I was beyond confused, bewildered even. Most of me believed at the time that Josh was just making it up it up to freak me out and I wasn’t having it.
“I don’t know why, Zac. It’s a lamp. But I am 90% it just said your name in morse code…”
Goosebumps trickled down my spine. Though I was still not sure if I wanted to believe him, I made my way to the window. To me it all just looked like arbitrary flickering, but whenever I looked over at Josh, he looked pale as a ghost. Then suddenly, it stopped. The lightbulb burst and glass falling down onto the street. The flickering finally stopped. I looked to Josh.
“You wanna tell me what that just said?” I asked, but all I got in return was a haunted look and vomit on my hardwood floor.
Josh, understandably, decided he should go home early and didn’t bother telling me the message the lamp supposedly had for me. If there really was one at all.
I get a call from his cellphone a couple days later at 11PM.
“Hey man…” I groan as I sit up in bed, “You feel better, bro?”
Josh doesn’t say anything for a long time and I hear a sob on the other end.
“What’s wrong?”
“What I’m about to do is not your fault. Do not become me.”
Josh never had any mental issues from what I knew, but that didn’t stop me from thinking the absolute worst was about to happen.
“What do you mean? Josh, don’t. Don’t do whatever it is you’re about to do.” I command him.
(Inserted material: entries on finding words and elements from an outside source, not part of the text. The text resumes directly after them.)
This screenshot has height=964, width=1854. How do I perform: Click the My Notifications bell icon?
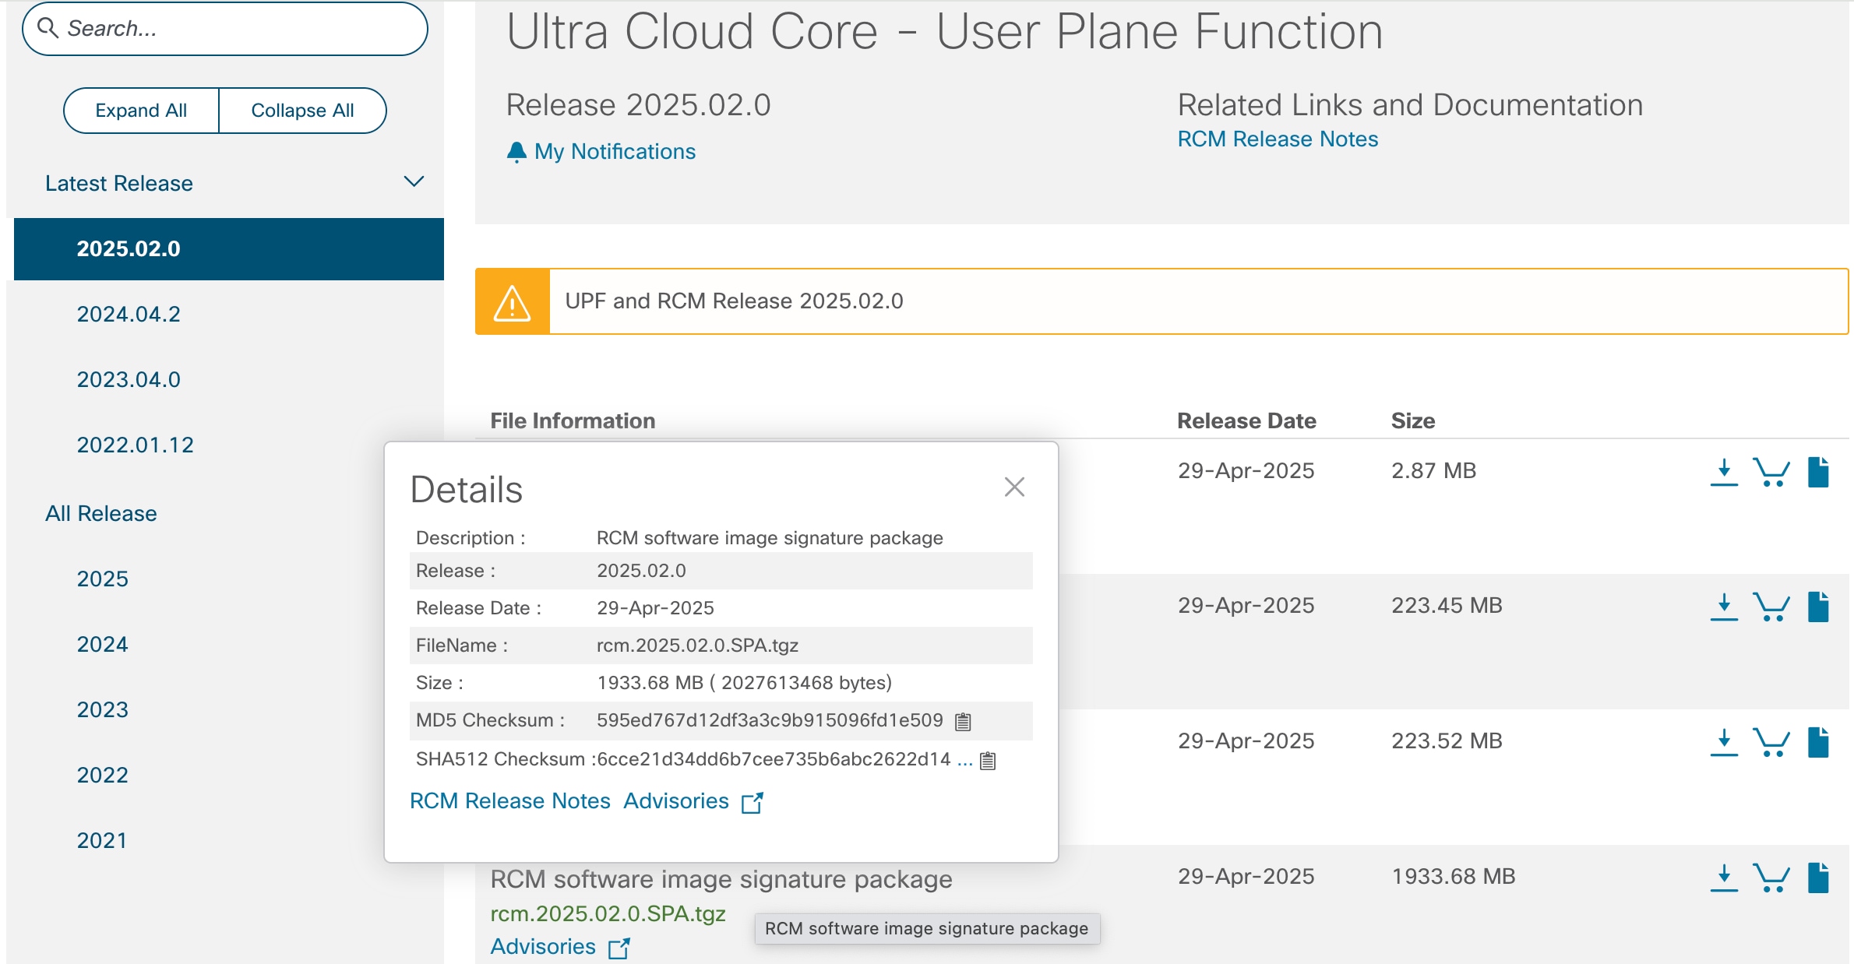coord(516,150)
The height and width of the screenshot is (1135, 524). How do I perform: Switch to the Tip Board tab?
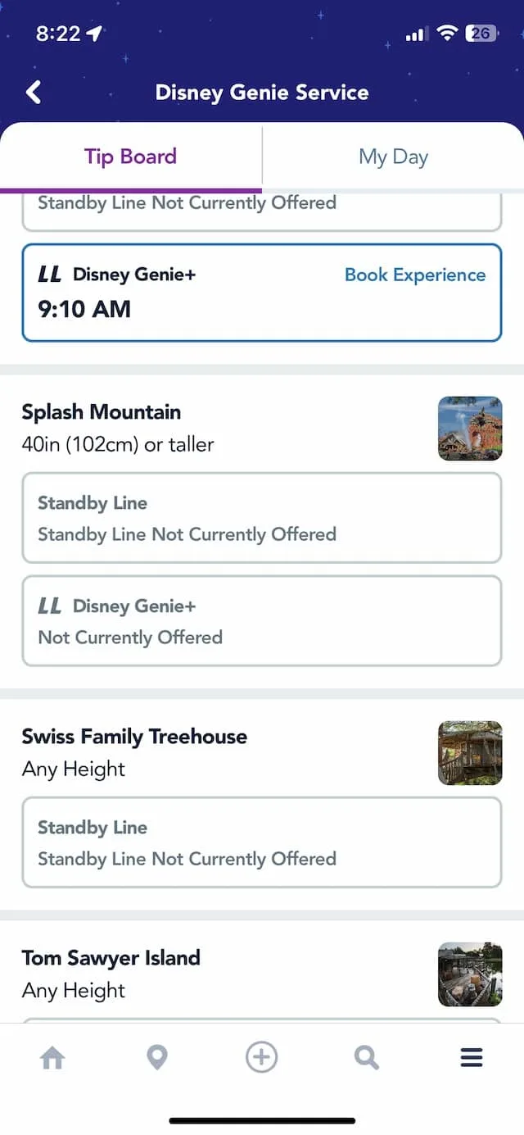pos(131,157)
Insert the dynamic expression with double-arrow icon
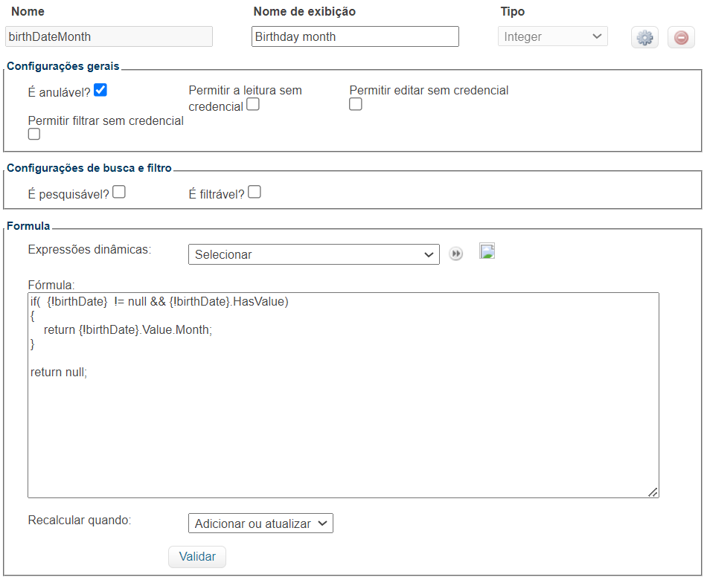This screenshot has width=707, height=580. 456,254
“That was the word of her. Not me.”
“Who? Is this about the street lamp or something?”
I can’t help but notice Josh’s voice is drier and raspier than usual.
“I can’t tell you who was talking through it, but yes this is about the street lamp.”
“Why not?”
“It’s not my place, but really, it’s not your fault.”
Suddenly, the resounding sound of a gun could be heard and all my organs dropped.
“Josh, what was that?! Josh?!”
I couldn’t get ahold of him anymore. I don’t know if he did it himself or someone else took him out, but either way I need to go over to his house immediately.
Just before I left, before I even put the keys in the car door, I noticed a strange light reflecting of the roof of my car. I look up to see the very street lamp that had shattered days prior, lit up as if nothing had ever happened. And with a profound sense of clarity and horror, I could suddenly understand exactly what it was saying.